Ezequiel Cimadevilla, Bryan Lawrence, and Antonio Santiago Cofiño

Abstract. The Earth System Grid Federation (ESGF) holds several petabytes of climate data distributed across millions of files held in data centers worldwide. Obtaining and manipulating the scientific information (climate variables) held in these files is non-trivial. The ESGF Virtual Aggregation is one of several solutions to providing an out-of-the-box aggregated and analysis ready view of those variables. Here we discuss the ESGF Virtual Aggregation in the context of the existing infrastructure, and some of those other solutions providing analysis ready data. We describe how it is constructed, how it can be used, and provide some performance evaluation. It will be seen that the ESGF Virtual Aggregation provides a sustainable solution to some of the problems encountered in producing analysis ready data, without the cost of data replication to different formats, albeit at the cost of more data movement within the analysis than some alternatives.

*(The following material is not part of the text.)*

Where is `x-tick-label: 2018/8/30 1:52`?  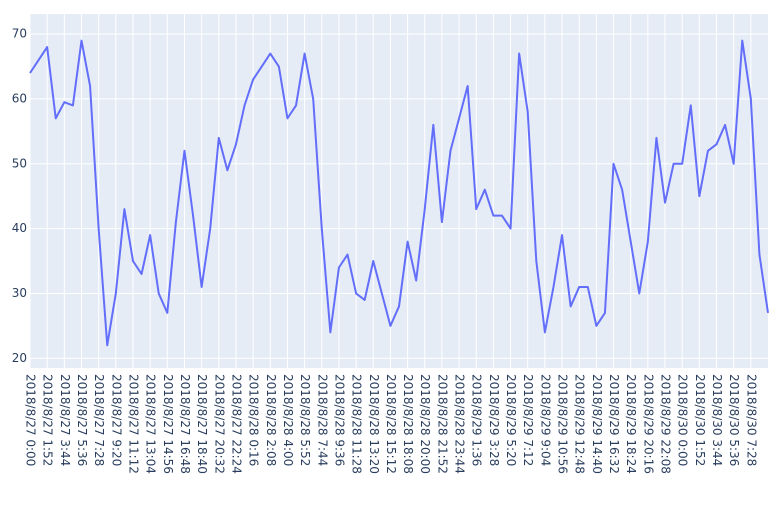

If heavily used, it may also require more ESGF data servers than are currently deployed in data node deployments. The need for such data servers should be a component of ongoing discussions about the future of the ESGF and its constituent core services.

Short summary
The Earth System Grid Federation (ESGF) stores an enormous amount of climate data spread across millions of files in data centers all over the world. Accessing and working with this scientific information is quite complex. This work presents ESGF Virtual Aggregation, an approach that combines data from different sources into a format that is ready for analysis straight away.